The Common Painting Mistake That Fixer Uppers' Chip Gaines Sees All Too Often

Painting might seem like an easy renovation job to tackle. After all, all you need is a roller, an aluminum pan, and your selected brand of paint to pull it off. However, it's not as easy as dipping a brush into your chosen color and spreading it on the wall. And it's this misconception that leads Chip Gaines to spot a common painting mistake much too often. He can always tell when there wasn't proper prep work involved because the end result isn't as seamless as it could be. Since he is an expert renovator on "Fixer Upper," Gaines' experienced eye can catch mistakes that maybe an amateur wouldn't notice. But if you want your room to look as professional and as flawless as possible, then you should take the extra time to put in the prep work. 

"For me, preparation is everything. People hate that. They hate spending time taping off walls and trim and windows. So a lot of people skip steps," he told House Beautiful. "When you skip steps, just like with any industry, bad things typically tend to happen." This includes crooked cutting lines, unsmooth wall texture, and more. Here is a deeper look into why Gaines thinks that prep work is one of the most important steps while painting and why skipping it is a big mistake.

Why skipping prep work is one of the biggest mistakes you can make while painting

Most people like to finish up their to-do lists as quickly as possible, which is why we tend to cut corners where we can. When it comes to painting, it might not seem totally necessary to tape down trim, sand down bumps in the wall, or add primer before you paint. Skipping these time-consuming tasks seems like it will help you wrap up the chore faster, but Gaines often finds it does the opposite. "[People] skip the step of using a primer thinking it's going to save them time in the end. And in fact, it's generally the exact opposite," he told House Beautiful. "The prep work on the walls themselves, treating the walls, sanding, getting the walls prepped so that the surface is appropriate, and always a good foundation with your primer. The final coat works a whole lot more soundly when you've spent that little bit of extra time in the front end, and it ends up saving you a lot of time in the back end."
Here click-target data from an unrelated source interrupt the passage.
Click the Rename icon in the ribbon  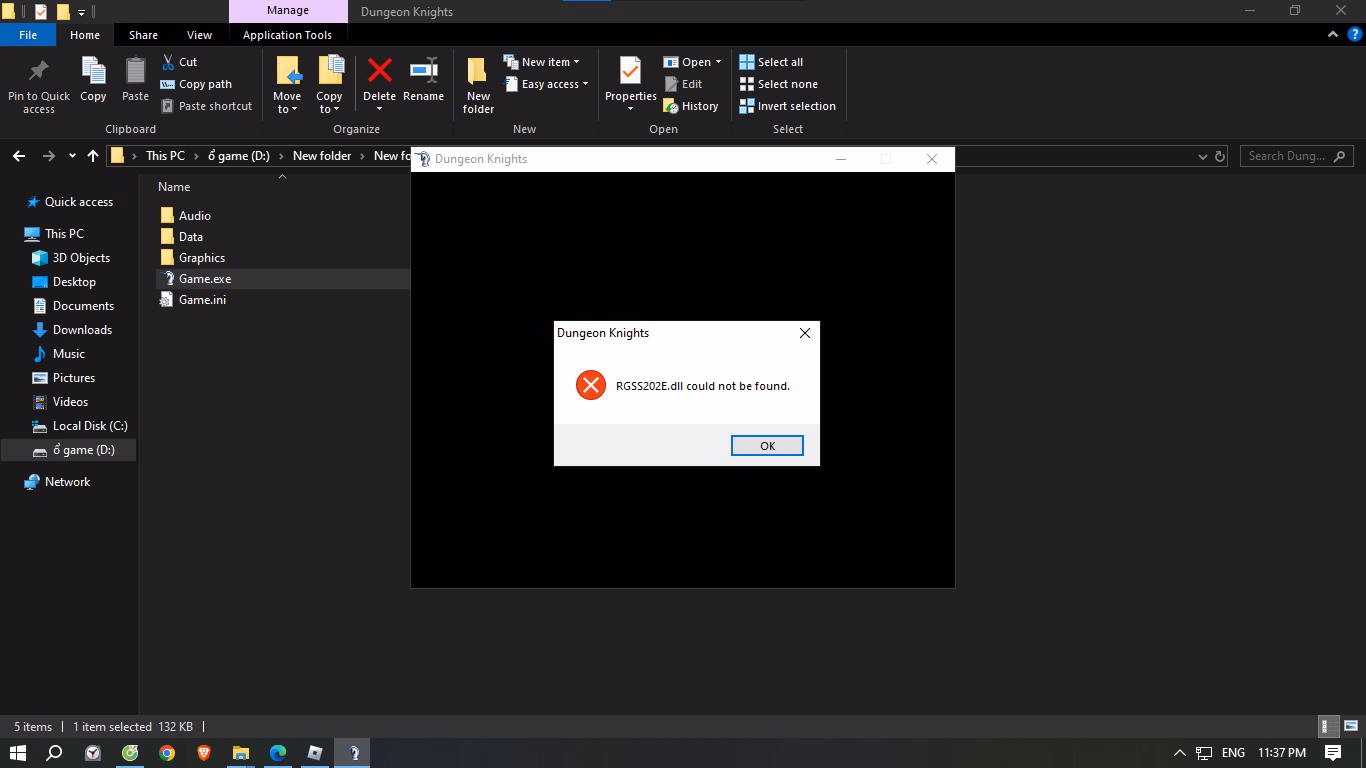click(x=423, y=72)
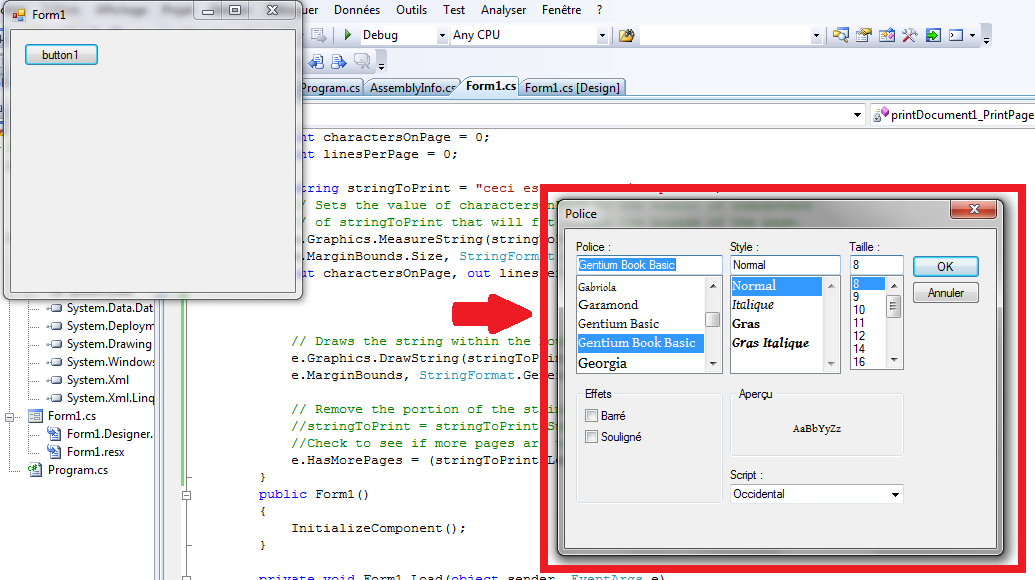The width and height of the screenshot is (1035, 580).
Task: Open the Any CPU platform dropdown
Action: pos(602,35)
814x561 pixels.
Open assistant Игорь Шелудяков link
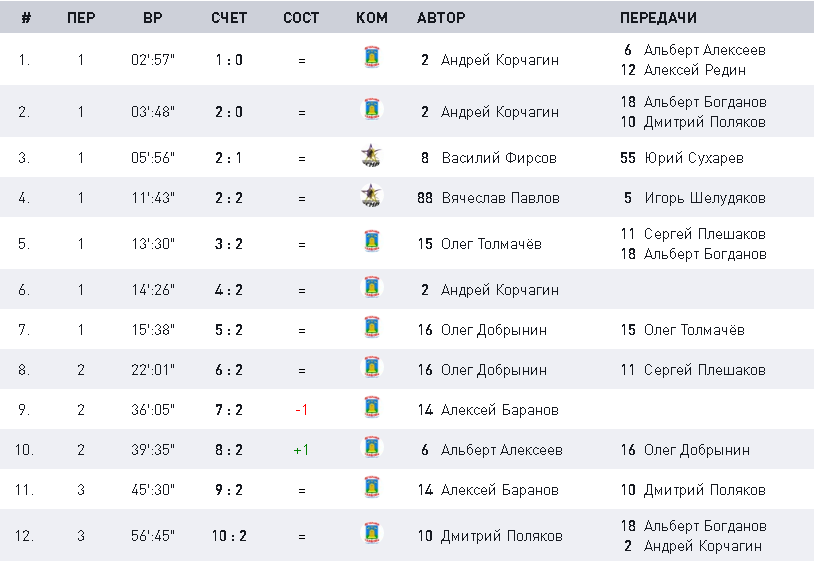705,198
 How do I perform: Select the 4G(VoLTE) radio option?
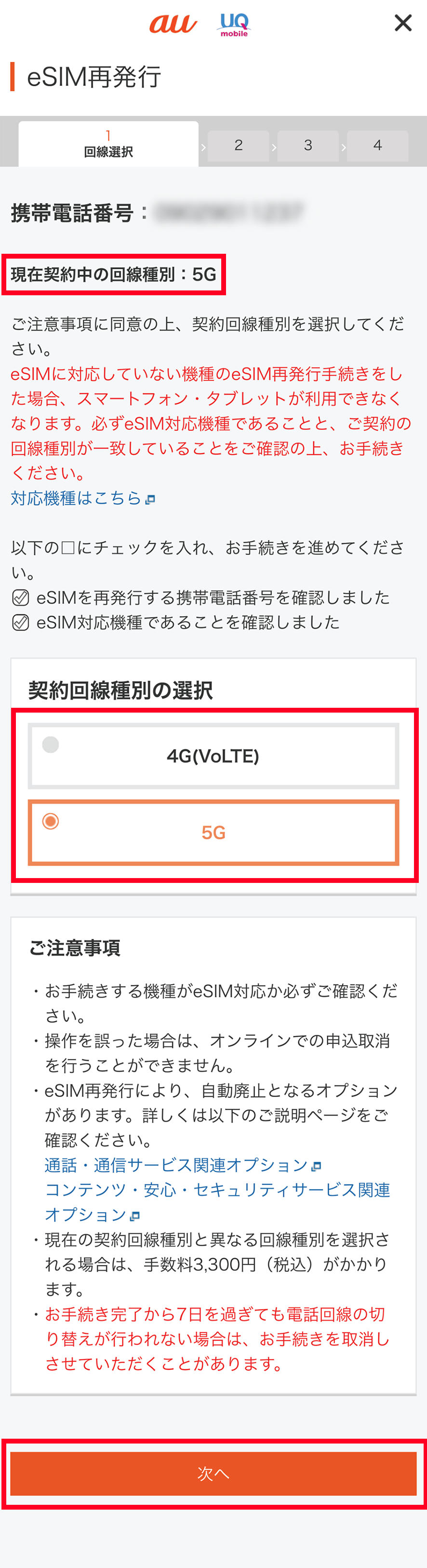214,756
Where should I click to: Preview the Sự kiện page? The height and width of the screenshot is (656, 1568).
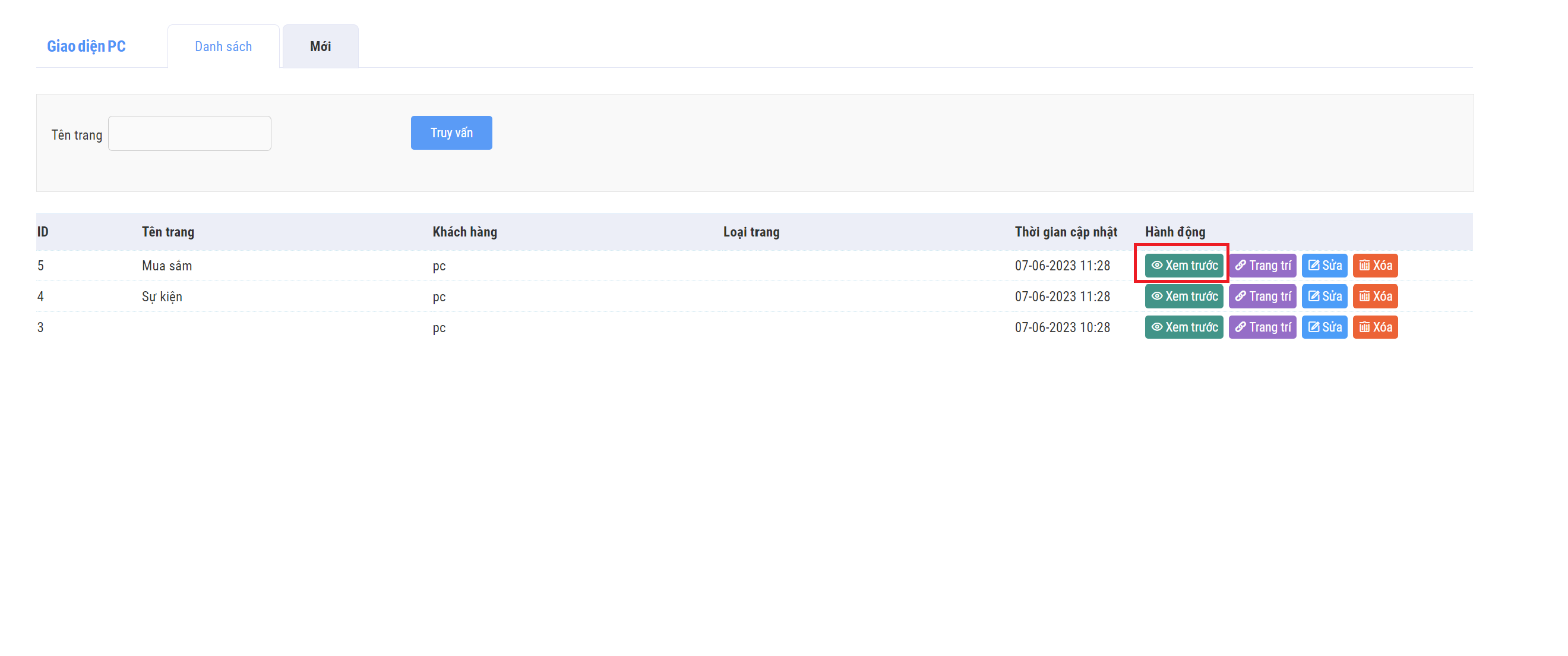pos(1183,297)
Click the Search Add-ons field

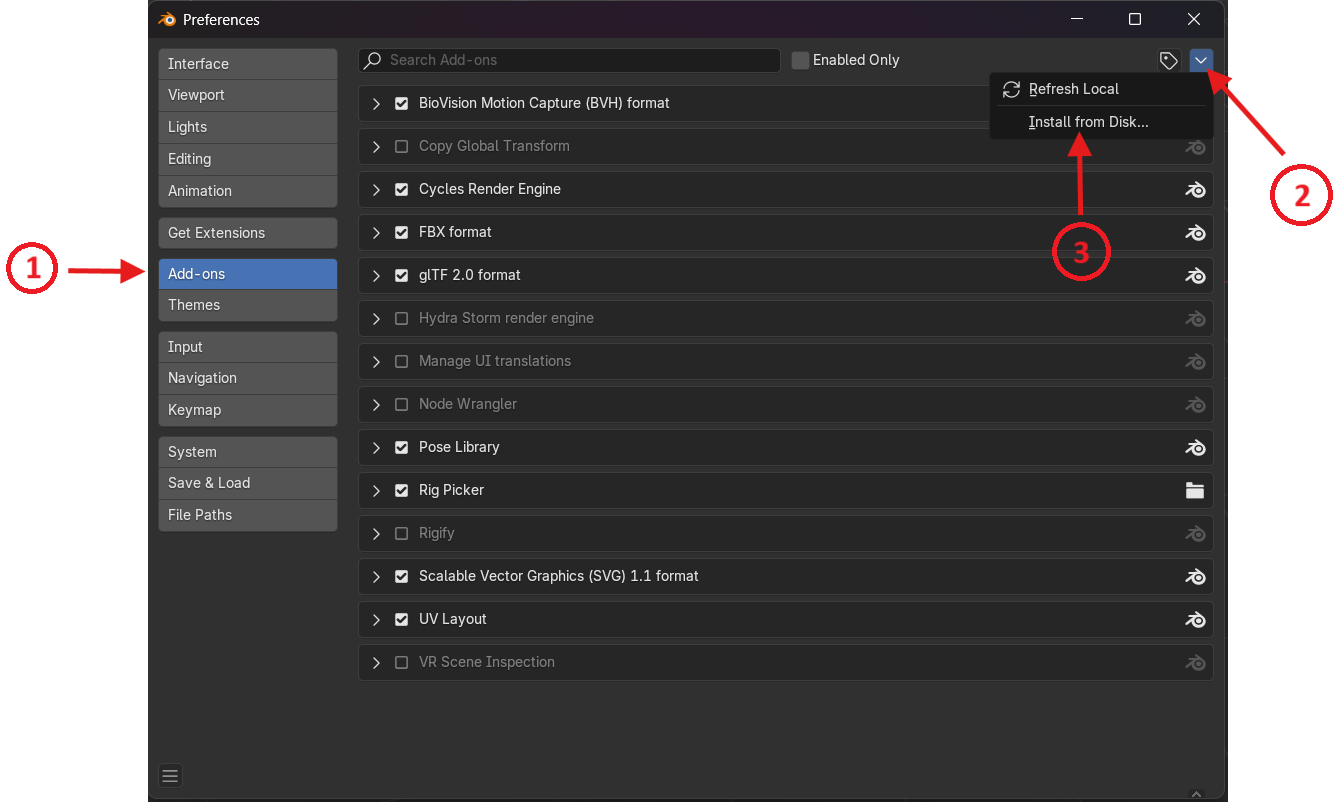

Specifically, Gaines recommends doing two things: devoting time to prepping the walls themselves and then priming them. While he didn't get into specifics, prepping the walls includes things like patching any nail holes or cracks, sanding down any loose or chipping paint, and washing the walls so they are clear of any invisible dust and grime. Next, you want to tape down any trim, whether that's baseboards, window trim, or door trim. Once that's done, you can move on to priming the walls. Doing all of these things before pouring the paint will help you get a professional finish.

Why these steps are important

Still not convinced you need to do all that extra prep work to get walls with a seamless finish? Let's take a closer look at what these steps do. If you don't properly patch holes and cracks in your walls — or remove flaking paint — then they will be there after you repaint your walls. That means there will be obvious, in-your-face imperfections. Painting over chips will create an uneven texture, and any leftover holes and cracks will make it seem like the room is in disarray rather than refreshed. If you don't wash the walls before painting, then the same thing can happen. The dust and grime will add a texture to the finished result, and it can even cause your new layer to not adhere to the wall as well. This is especially true in places like the kitchen, which can have grease buildup on the walls; the bathroom, which can have product residue like hairspray coating its surfaces; and on doors, which are a high-touch surface at risk for oil residue. Because of this, it's in your best interest to invest in prep work.

Next up is primer. Primer not only helps to cover the previous paint job on the wall, but it also helps smooth out imperfections. For example, it can help hide any difficult stains, such as brown water stains. These would peak through with just paint. It can also help fill in small cracks, dips, or pits, giving you a smoother surface. Secondly, it will also help you get the true color and finish of your new paint since it gives you a clean, blank foundation.